Using the material that follows, work out how many lines include the word "computer". Your answer should be that number only.

■ Stored data
--- --- ---

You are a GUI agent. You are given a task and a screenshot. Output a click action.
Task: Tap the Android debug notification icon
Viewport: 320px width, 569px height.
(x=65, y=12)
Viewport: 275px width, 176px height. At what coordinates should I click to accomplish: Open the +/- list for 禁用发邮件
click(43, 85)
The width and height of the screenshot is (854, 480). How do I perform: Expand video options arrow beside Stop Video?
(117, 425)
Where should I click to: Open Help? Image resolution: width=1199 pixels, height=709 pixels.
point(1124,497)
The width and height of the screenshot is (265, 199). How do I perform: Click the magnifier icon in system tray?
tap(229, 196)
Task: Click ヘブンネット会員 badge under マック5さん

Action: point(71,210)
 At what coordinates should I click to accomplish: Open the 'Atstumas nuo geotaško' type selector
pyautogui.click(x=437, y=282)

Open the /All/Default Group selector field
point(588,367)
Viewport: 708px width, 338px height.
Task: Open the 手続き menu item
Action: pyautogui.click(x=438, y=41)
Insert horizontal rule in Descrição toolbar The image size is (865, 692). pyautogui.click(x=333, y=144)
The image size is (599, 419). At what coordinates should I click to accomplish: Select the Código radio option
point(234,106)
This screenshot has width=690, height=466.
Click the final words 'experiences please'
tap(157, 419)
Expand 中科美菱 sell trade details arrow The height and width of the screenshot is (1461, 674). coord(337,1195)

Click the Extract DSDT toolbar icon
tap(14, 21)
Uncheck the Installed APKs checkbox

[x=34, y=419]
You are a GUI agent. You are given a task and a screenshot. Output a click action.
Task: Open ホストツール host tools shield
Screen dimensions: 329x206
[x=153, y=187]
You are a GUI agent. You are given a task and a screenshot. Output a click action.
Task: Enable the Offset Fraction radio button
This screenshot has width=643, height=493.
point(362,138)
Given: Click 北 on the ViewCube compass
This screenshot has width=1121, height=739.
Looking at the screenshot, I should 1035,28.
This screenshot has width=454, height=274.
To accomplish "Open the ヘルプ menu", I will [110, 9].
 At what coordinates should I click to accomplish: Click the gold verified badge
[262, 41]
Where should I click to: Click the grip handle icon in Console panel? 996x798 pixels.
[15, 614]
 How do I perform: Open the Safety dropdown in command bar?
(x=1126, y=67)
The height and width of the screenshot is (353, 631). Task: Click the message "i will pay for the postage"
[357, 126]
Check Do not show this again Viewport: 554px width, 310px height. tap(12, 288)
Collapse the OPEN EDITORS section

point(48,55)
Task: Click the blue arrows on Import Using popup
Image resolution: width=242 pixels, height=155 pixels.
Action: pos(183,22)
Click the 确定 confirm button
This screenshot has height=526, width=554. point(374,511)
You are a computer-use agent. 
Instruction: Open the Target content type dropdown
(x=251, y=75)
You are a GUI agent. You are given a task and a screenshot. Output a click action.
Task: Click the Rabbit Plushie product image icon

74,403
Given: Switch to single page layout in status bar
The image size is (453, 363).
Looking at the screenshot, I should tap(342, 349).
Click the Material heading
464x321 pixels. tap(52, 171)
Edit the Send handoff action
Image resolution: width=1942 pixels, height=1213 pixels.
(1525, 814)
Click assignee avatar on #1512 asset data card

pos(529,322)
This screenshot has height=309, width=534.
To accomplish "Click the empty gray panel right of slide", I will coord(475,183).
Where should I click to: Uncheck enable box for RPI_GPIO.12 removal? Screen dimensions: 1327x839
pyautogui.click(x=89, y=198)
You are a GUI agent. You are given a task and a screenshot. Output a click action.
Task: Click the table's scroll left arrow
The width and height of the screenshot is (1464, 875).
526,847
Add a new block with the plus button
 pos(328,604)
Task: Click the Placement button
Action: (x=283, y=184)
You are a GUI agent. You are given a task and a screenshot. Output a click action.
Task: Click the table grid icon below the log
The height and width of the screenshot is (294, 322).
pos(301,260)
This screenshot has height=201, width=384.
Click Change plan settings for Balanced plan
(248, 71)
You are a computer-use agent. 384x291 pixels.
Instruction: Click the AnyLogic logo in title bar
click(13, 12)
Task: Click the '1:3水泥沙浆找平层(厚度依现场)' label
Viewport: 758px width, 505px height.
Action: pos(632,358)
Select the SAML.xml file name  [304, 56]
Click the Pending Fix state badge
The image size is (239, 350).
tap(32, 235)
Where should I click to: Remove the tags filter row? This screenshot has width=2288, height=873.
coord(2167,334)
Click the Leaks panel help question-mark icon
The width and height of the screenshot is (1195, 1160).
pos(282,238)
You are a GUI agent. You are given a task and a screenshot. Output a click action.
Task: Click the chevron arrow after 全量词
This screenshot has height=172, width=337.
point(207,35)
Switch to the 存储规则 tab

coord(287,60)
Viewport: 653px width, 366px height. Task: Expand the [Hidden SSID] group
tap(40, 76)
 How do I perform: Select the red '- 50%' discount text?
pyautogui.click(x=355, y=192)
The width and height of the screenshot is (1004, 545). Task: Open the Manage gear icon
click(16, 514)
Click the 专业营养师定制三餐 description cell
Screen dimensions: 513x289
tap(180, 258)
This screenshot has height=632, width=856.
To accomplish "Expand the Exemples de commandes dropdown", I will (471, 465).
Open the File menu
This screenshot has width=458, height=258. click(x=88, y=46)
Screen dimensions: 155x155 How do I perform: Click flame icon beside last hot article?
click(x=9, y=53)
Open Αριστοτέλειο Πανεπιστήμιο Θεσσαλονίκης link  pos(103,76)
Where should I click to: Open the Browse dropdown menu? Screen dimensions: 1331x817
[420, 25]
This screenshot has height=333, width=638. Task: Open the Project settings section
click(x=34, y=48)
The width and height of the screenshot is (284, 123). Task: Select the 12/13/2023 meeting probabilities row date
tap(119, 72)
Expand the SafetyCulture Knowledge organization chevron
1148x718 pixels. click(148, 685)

--- --- ---

■ Output below
2